Of all the U.S. men diagnosed with cancer this year, the largest number -- 33% -- will have the disease in the prostate, according to the American Cancer Society.


The Dattoli Cancer Center's On-Board Imager produces a low-dose X-ray beam used to fine-tune patient positioning for treatment.

For many, the first reaction is to ask a doctor to cut out the cancerous cells. But other options can offer better results, says Dr. Michael Dattoli, a radiation oncologist who founded the Dattoli Cancer Center & Brachytherapy Research Institute in Sarasota, which exclusively treats prostate patients.

Operating on the prostate, whether with a knife or laser, is more likely to cause side effects, including partial or complete incontinence, impotence or both, Dattoli says. And although prostate surgery has made major advances in recent years, it can leave behind traces of cancer that aren't visible to the eye.

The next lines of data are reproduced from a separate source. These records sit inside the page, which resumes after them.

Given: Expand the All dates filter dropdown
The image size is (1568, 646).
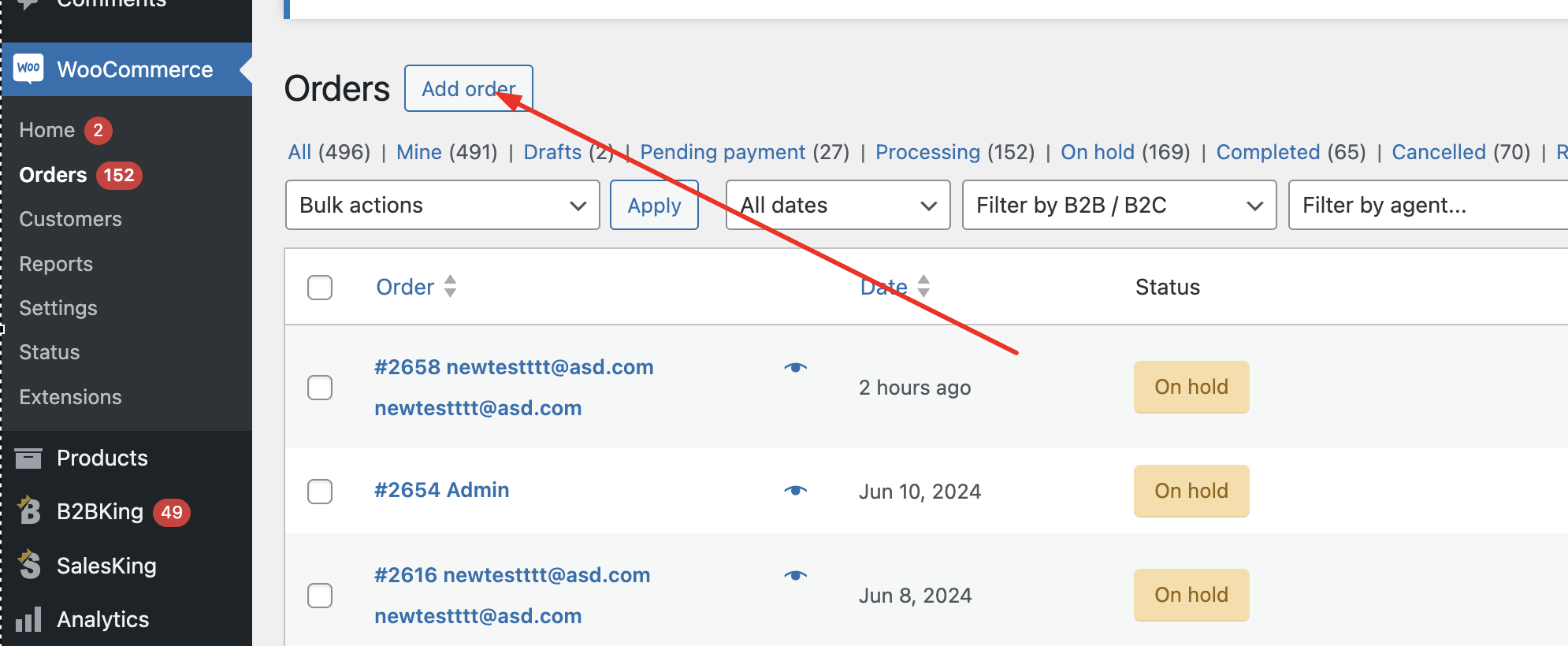Looking at the screenshot, I should pos(838,205).
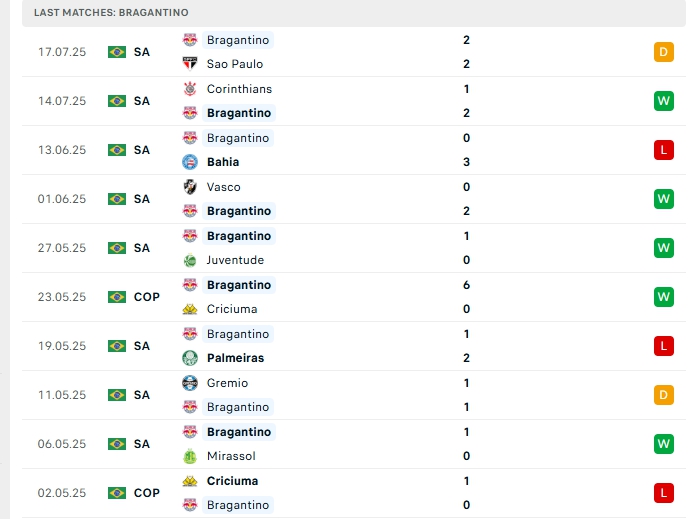Click the Sao Paulo club crest icon
698x519 pixels.
(x=190, y=64)
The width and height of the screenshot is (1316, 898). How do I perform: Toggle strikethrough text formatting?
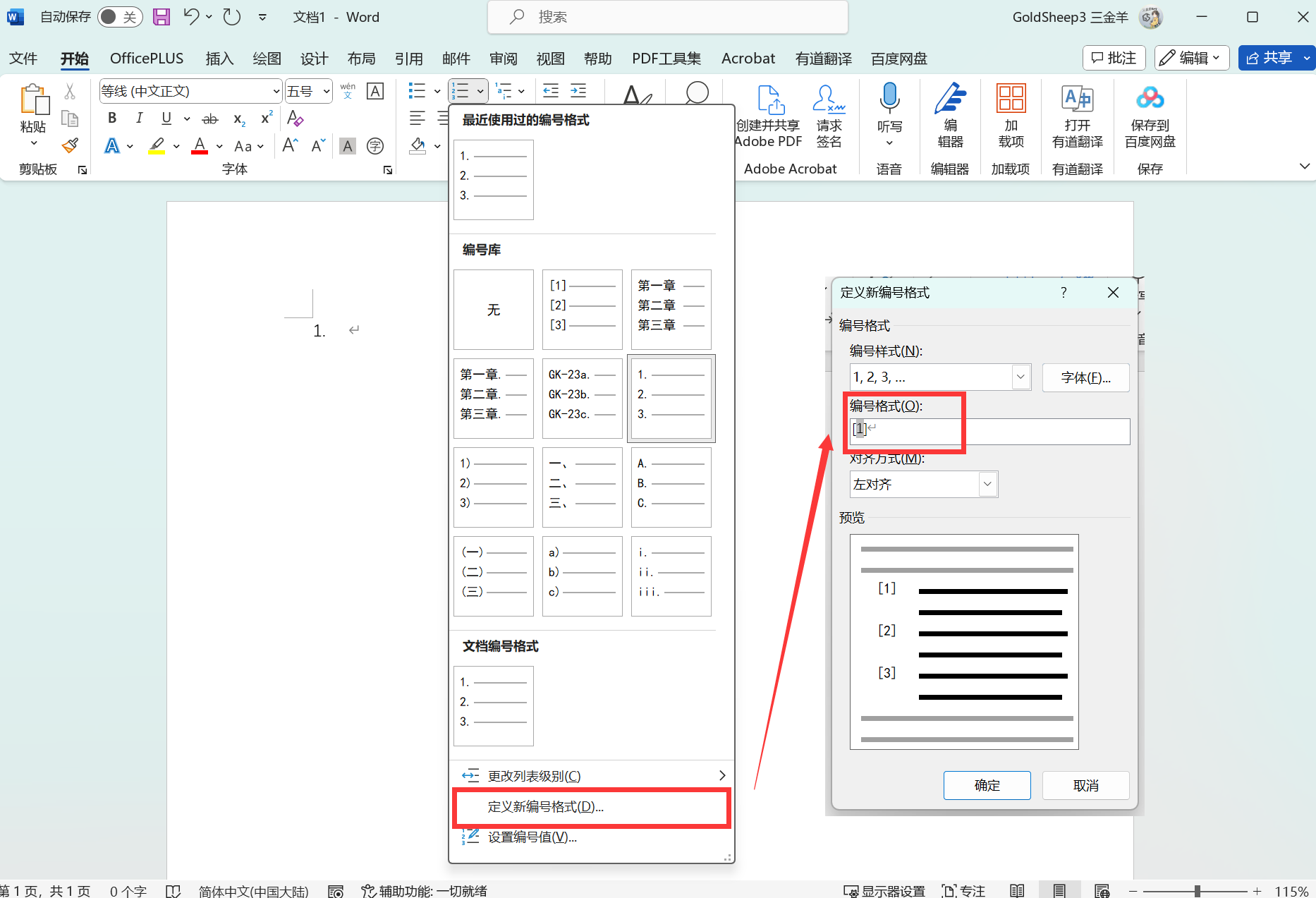pyautogui.click(x=210, y=119)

"You can't remove microscopic elements that branch out," says Dattoli, who has worked with prostate cases for about 20 years, formerly at Memorial Sloan-Kettering Cancer Center in New York. "A lot of what I do today came from what I learned from the shortcomings of surgery."

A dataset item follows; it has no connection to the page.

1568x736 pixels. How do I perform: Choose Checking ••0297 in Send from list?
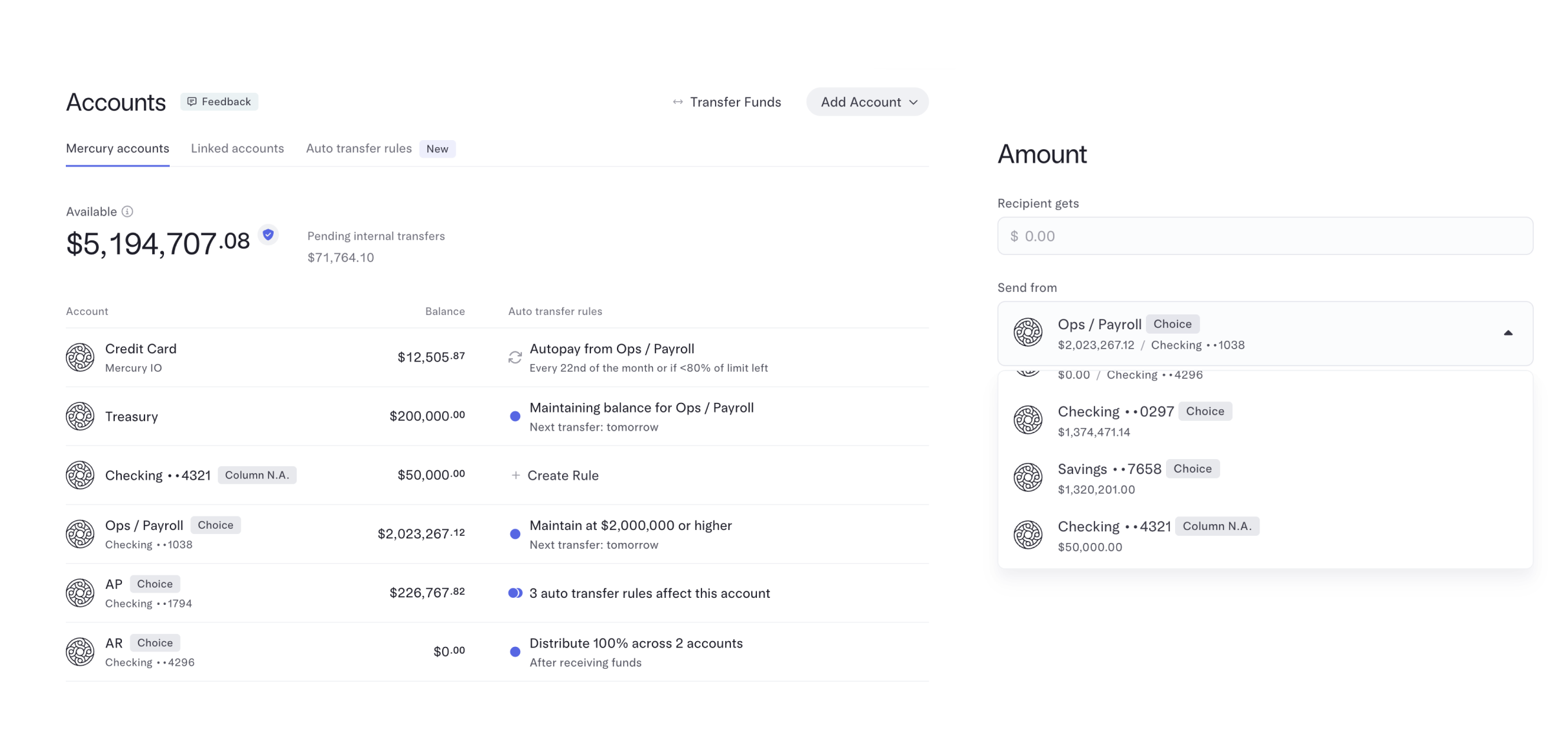click(1265, 420)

Dattoli favors radiation, especially highly targeted techniques that send treatment to the diseased area and don't destroy surrounding tissues. These are some of the latest advances:

Brachytherapy involves implanting seeds or pellets that contain a dose of radiation, giving continuous treatment to the prostate for three or four months or a year, depending on the type of material used. Dattoli, who has performed the procedure more than 12,000 times, prefers Palladium-103 because it doesn't remain active as long as Iodine-125. The seeds can be temporary and removed by a doctor or permanent, which means they remain in the body after the radiation is expended.

Color-flow Doppler ultrasound uses transrectal ultrasonography to project sound waves off the prostate and surrounding organs to create real-time color images. Doctors then study these to determine where the cancer is located and how it's reacting to treatment or to place the seeds during brachytherapy.

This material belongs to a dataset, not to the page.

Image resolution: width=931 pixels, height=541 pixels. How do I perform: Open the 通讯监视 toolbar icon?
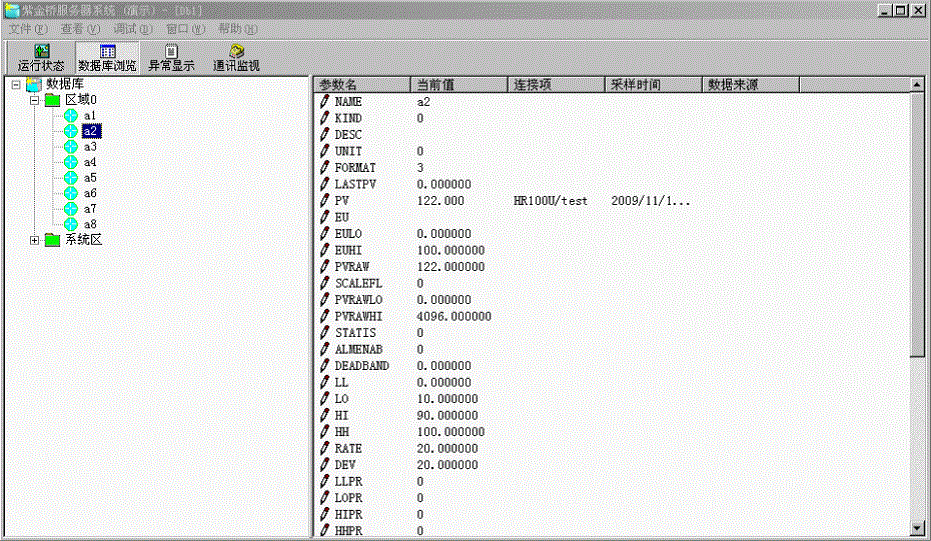(x=236, y=58)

Intensity modulated radiation therapy, or IMRT, uses a machine that X-rays the prostate and adjusts to follow the patient's movements. Doctors use this to aim radiation precisely into the diseased area without damaging sensitive adjacent tissue. Like other doctors in his field, Dattoli is seeing younger patients than he did a decade ago. Early detection is crucial because initial stages of the disease usually show no symptoms. Another recent development has the medical community concerned. Doctors used to recommend a biopsy if a PSA blood test showed a score of 4 or higher. But a 2004 study showed tests of prostate specific antigens do not accurately reflect whether a man might have the disease. Patients have to be more proactive, Dattoli says. If they're diagnosed with the disease, they should study all options. Get a second and maybe even a third opinion. And check for seminars in their community, including those offered by the American Cancer Society's Man to Man programs or Us Too International, which has 320 support group chapters worldwide.

CANCER FACTS The Numbers
> One in every six men will get prostate cancer.
> The chances that you'll contract the cancer are one in three if you have a close relative with the disease. If you have three relatives with the disease, your chances of getting it are 97%.
> African-American men have the highest rate of prostate cancer in the world -- 60% higher than white males and double the mortality rate of whites.
> Prostate cancer is the third-leading cause of male cancer death in the U.S., behind lung and colorectal cancers.
> An American man dies every 18 minutes from the disease.
> In 2006, the disease will kill an estimated 27,350 men in the U.S. and 2,110 in Florida.